MANILA, Philippines — None of the more than 1,000 overseas Filipino workers (OFWs) who received legal aid from the government last year as they faced trial abroad were spared conviction and imprisonment, the Department of Foreign Affairs (DFA) reported to the Senate on Tuesday.
At a hearing by the Senate Committee on Migrant Workers, senators expressed disbelief that all 1,278 Filipino workers who were charged criminally in the first half of 2022 ended up convicted and serving prison terms.
This showed the government’s “sloppy” defense and poor legal assistance in their behalf, Senate Majority Leader Joel Villanueva said.
More details needed
“This is not acceptable. These are facts. These are figures that we have in our hands. If we cannot even get anyone acquitted, then what the hell are we doing here?” he told DFA officials at the inquiry, as he pointed out their own report which showed that no criminal case against an OFW as handled by the department had led to an acquittal.
The Senate panel was tackling three bills — authored by Villanueva and Senators Grace Poe and Francis Tolentino — that seek to expand the government’s legal assistance program for OFWs.
According to the DFA’s own data, 883 of the convicted OFWs are serving fixed-term sentences, while 63 are serving life prison terms and 332 have already served their sentences.
The department further reported that 837 occurred in the Asia-Pacific region, followed by 288 in the Middle East, 110 in the Americas, 40 in Europe, and three in Africa.
The DFA, however, did not have further details on what charges were filed against those OFWs. It also didn’t have more recent figures apart from the first half of 2022.
The committee, headed by Sen. Raffy Tulfo, directed the agency to submit the full numbers from the last five years.
‘Better than nothing’
Villanueva fired off a series of questions at the DFA officials: “Have they been even conducting evidence gathering? Were the convictions due to weak evidence? Or were there problems with the mechanisms? Or is the assistance really lacking?”
He also asked if the department evaluates the lawyers it taps to defend the distressed OFWs.
Responding to the senator, Eduardo De Vega, DFA’s undersecretary for migrant workers, conceded that the agency had been struggling to get cases against OFWs dismissed.

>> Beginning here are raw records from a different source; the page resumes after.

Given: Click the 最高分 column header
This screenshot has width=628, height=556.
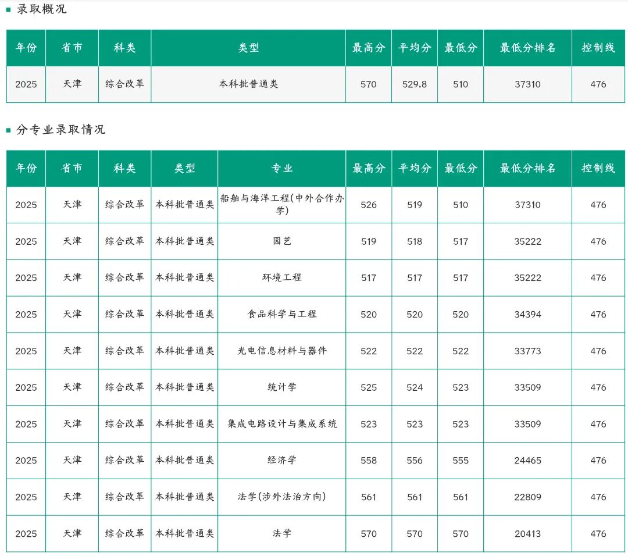Looking at the screenshot, I should [x=368, y=168].
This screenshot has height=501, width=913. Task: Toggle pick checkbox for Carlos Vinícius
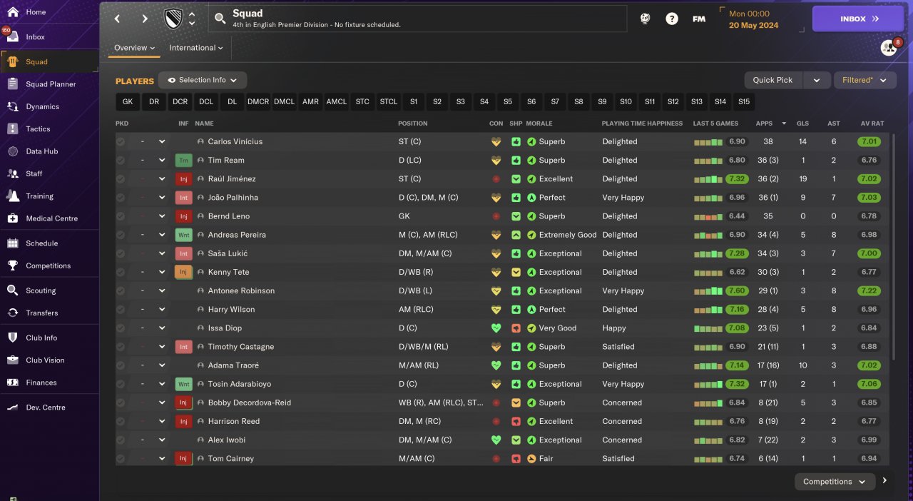click(121, 142)
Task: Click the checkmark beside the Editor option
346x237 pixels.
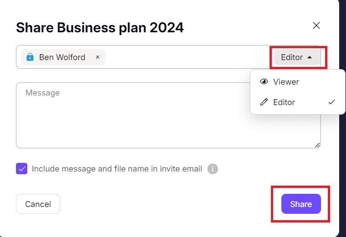Action: pyautogui.click(x=331, y=102)
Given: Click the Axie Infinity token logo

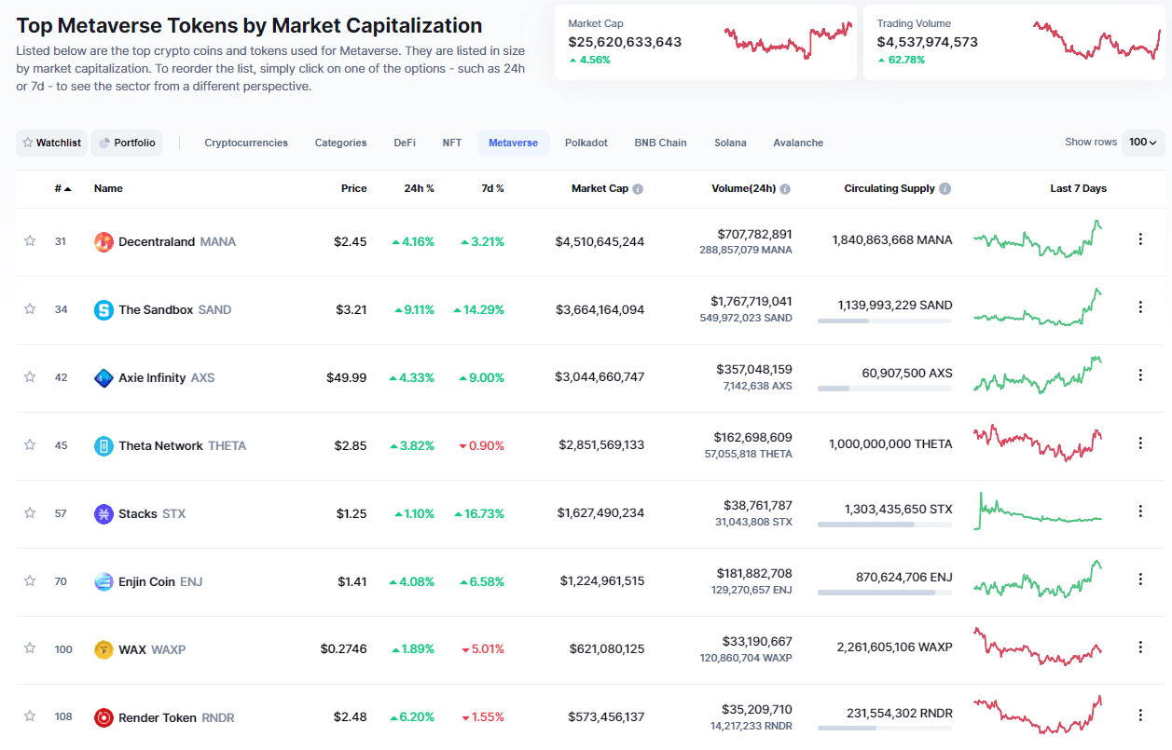Looking at the screenshot, I should click(103, 376).
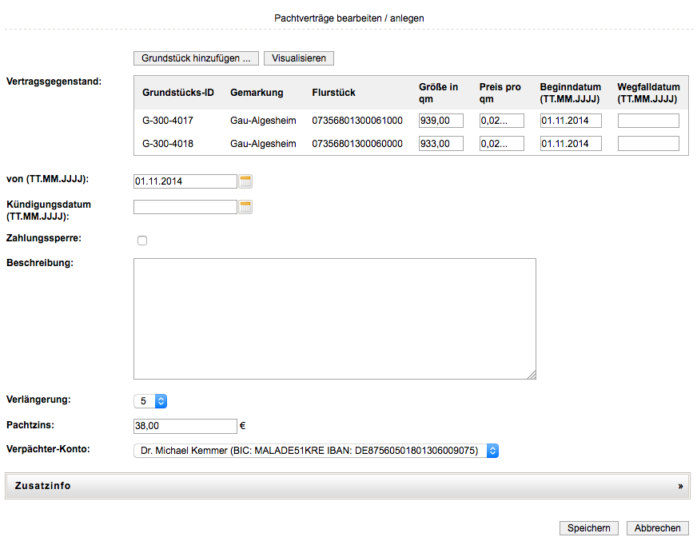Click Wegfalldatum field for G-300-4017

click(648, 121)
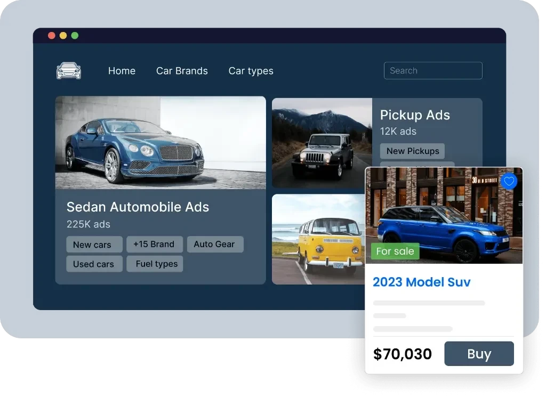Filter by the Auto Gear tag
The width and height of the screenshot is (546, 398).
(214, 244)
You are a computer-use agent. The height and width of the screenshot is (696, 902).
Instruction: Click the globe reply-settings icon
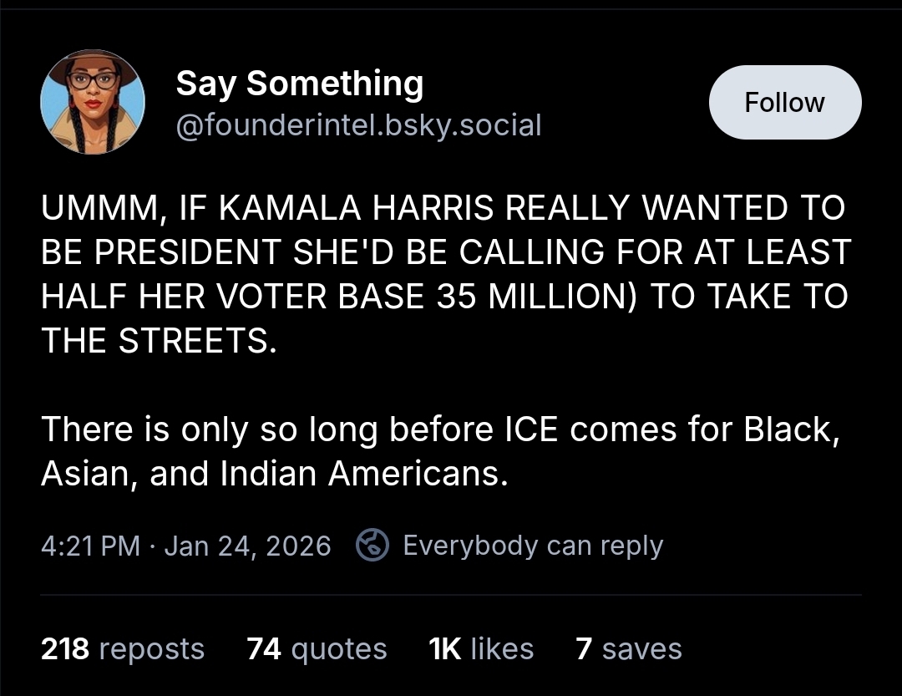click(x=372, y=546)
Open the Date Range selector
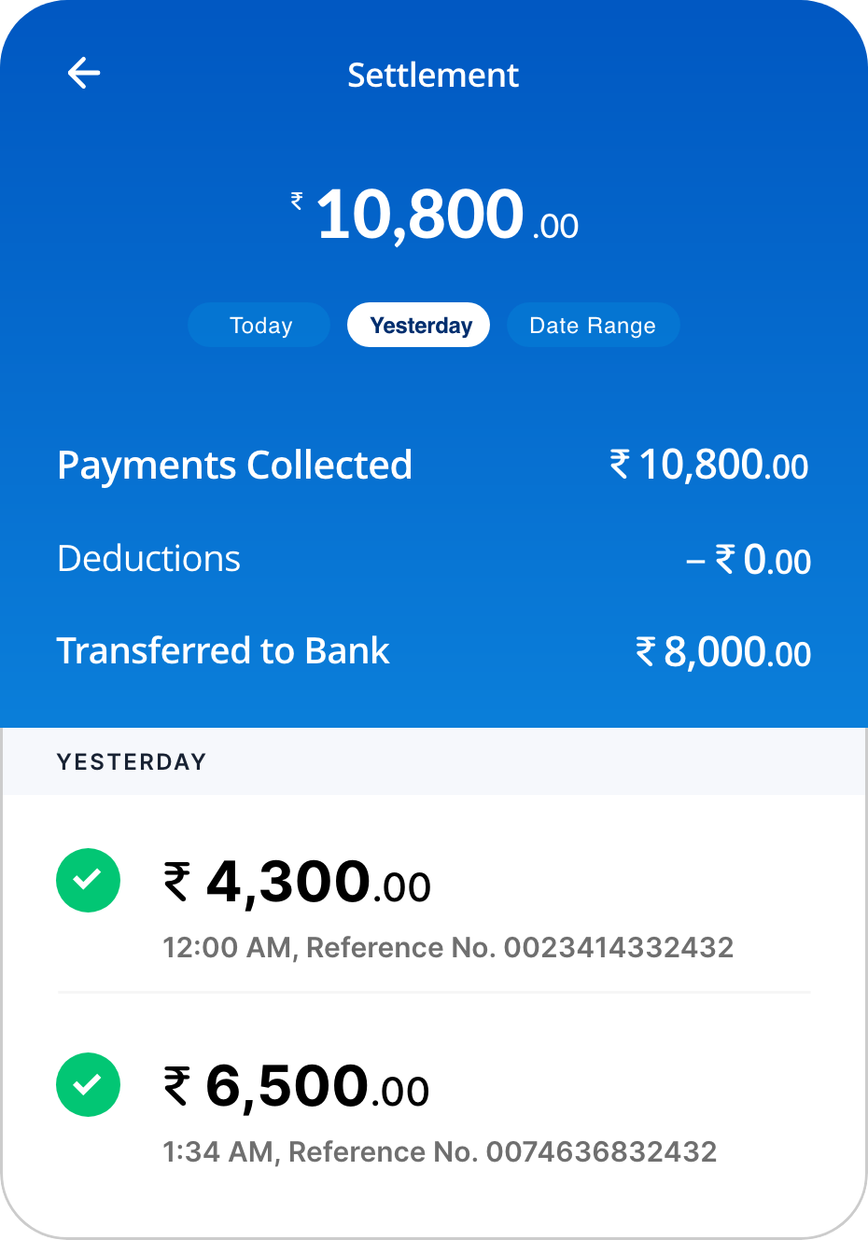 (593, 325)
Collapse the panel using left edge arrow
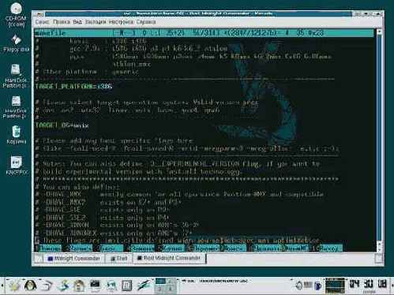This screenshot has height=295, width=394. pos(2,286)
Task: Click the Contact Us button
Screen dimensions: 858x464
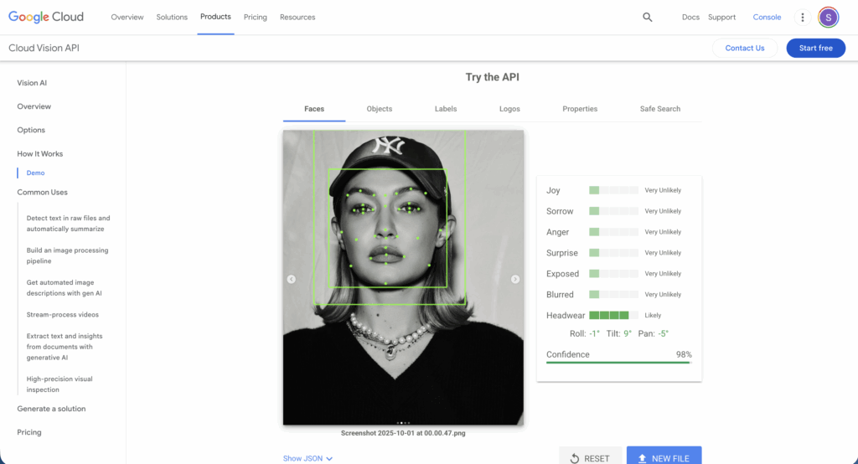Action: click(x=744, y=48)
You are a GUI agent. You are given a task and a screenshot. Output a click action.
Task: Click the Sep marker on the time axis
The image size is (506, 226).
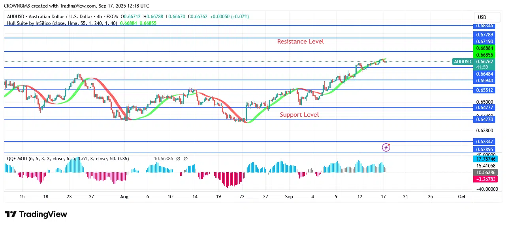click(289, 197)
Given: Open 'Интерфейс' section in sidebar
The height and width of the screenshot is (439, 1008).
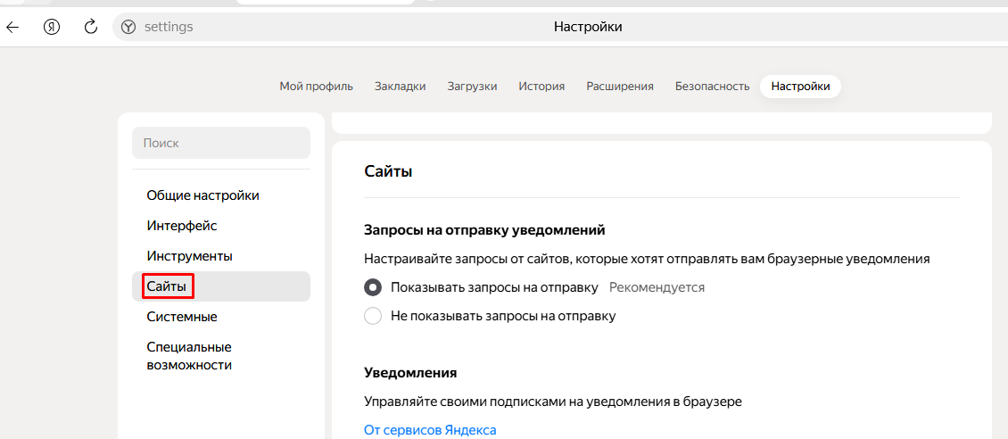Looking at the screenshot, I should pyautogui.click(x=182, y=226).
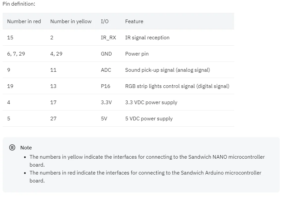Click the 'I/O' column header
283x201 pixels.
point(105,21)
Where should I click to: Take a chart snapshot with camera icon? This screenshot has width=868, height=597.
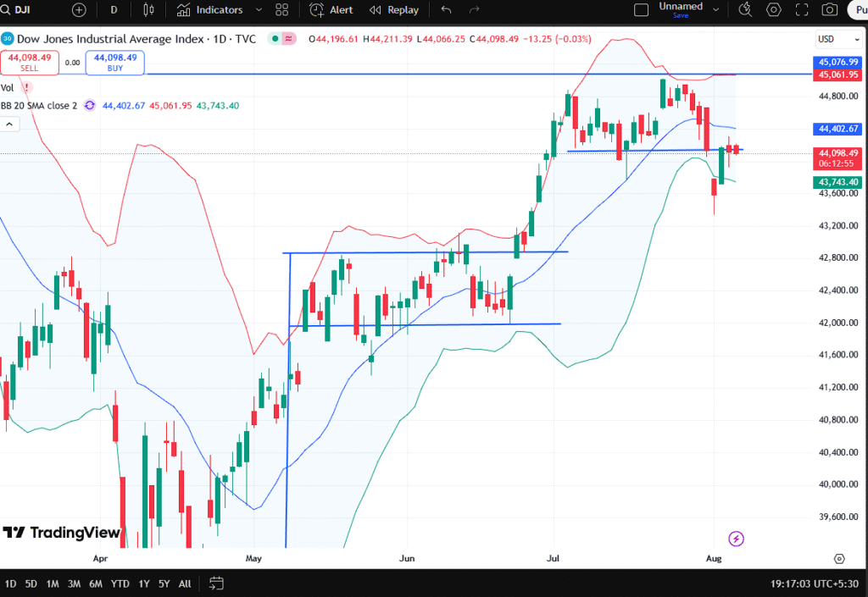coord(831,10)
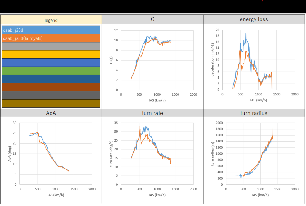Click the 'G' chart title header
Screen dimensions: 306x206
(x=152, y=19)
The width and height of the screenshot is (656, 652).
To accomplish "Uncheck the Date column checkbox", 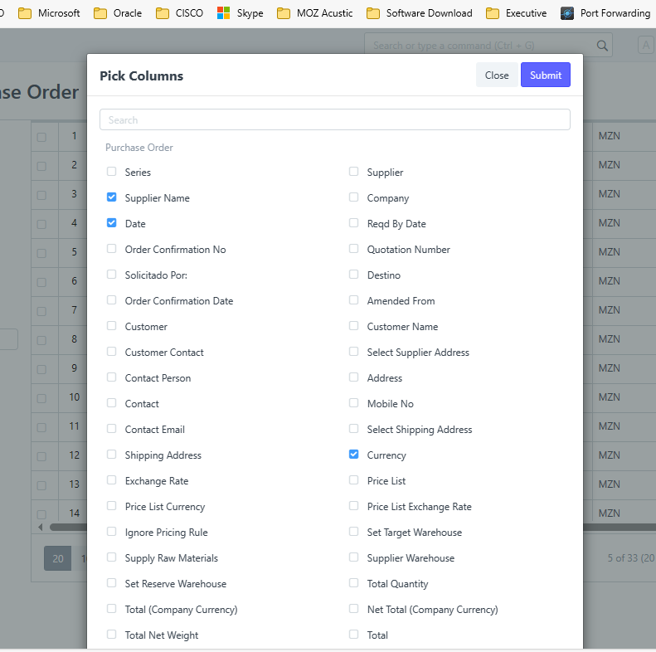I will point(112,223).
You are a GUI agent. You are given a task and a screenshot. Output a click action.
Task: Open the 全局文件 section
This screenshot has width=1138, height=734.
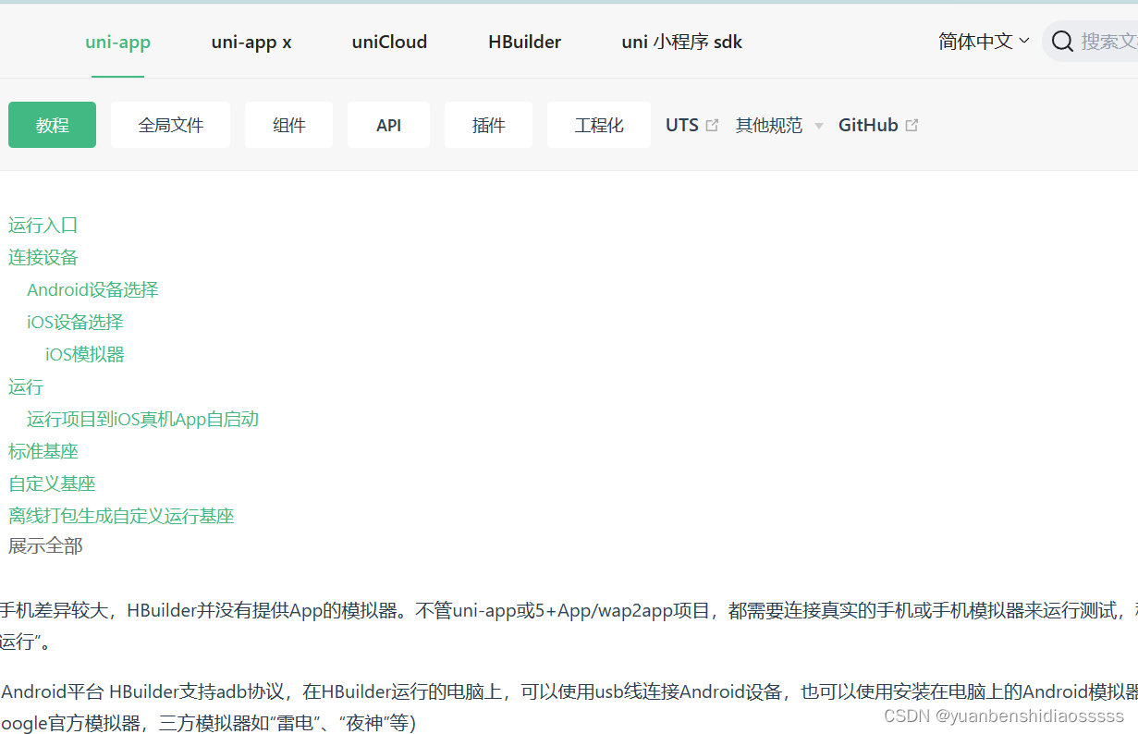point(170,124)
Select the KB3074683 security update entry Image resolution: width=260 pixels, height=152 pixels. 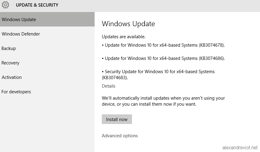(158, 75)
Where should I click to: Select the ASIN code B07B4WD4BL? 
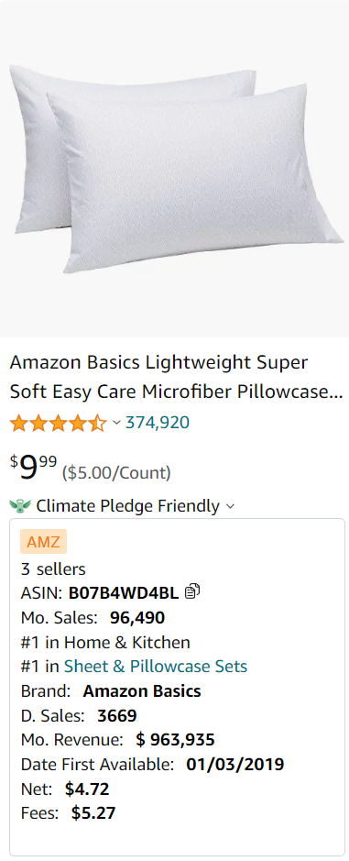point(124,592)
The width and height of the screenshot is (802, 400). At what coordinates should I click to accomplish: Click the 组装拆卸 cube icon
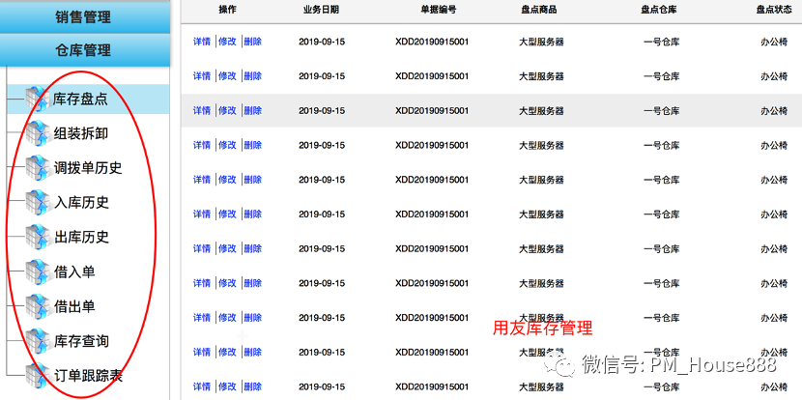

“Offhand, [I can say that] we don’t get a lot of acquittals, maybe a maximum of a dozen a year,” he said, without citing official figures.
He claimed that the record of acquittals was low because OFWs have resorted to settlements with their accusers.
Tulfo urged the DFA to hire top-caliber lawyers, as he expressed skepticism that those engaged by the agency were “pipitsugin” or incompetents.
“Out of the hundreds or even thousands who have been charged, you only managed to get about a dozen acquitted—that does not sound pleasing to the ears,” he said.
De Vega replied: “Again, the position of DFA is that: bottom line, [OFWs] get legal representation which is better than nothing.”
Tulfo cut him off, saying, “I’m sorry, sir. Don’t say that. It is your duty to provide every Filipino with legal assistance because that is part of your mandate, which is to help and spend for every Filipino in distress, and which is why we have legal assistance funds.”
De Vega pointed out that the DFA had achieved success in a number of cases in which the OFWs were the complainants. He also said there were other cases in which the department was able to secure a lower penalty.
None of the cases cited by the DFA involved capital punishment, and there was no OFW on death row who was executed last year.
Executed OFWs
As of November last year, there were 65 Filipinos on death row abroad.
In September 2022, the DFA sought executive clemency for Mary Jane Veloso, an OFW who has been detained in Indonesia since her arrest and sentencing for drug trafficking in 2010.
In April 2015, she was supposed to be executed by firing squad, but then President Benigno Aquino III made a last-ditch plea for mercy from the Indonesian government. She was spared after being granted a reprieve.
Earlier in March, Joven Esteva, who was working as a family driver in Saudi Arabia, was beheaded after he was convicted of murder in 2007 for killing his employer and injuring the latter’s son.
In December that year, Joselito Zapanta was executed in Saudi Arabia five years after he was convicted of robbing and murdering a Sudanese national.
In January 2017, Jakatia Pawa was executed by hanging in Kuwait, almost a decade after she was accused of murdering her employer’s 22-year-old daughter while asleep. This month, some 50 OFWs in distress were repatriated from Kuwait, the first batch of the 300 scheduled to return home in January, after a high-level Department of Migrant Workers team visited the Middle Eastern country to check on their living conditions in government-run shelters.
Undersecretary Hans Cacdac said the group met with several Kuwaiti officials to discuss the reduction of the number of welfare cases of OFWs, particularly runaway domestic workers who had fled from abusive employers.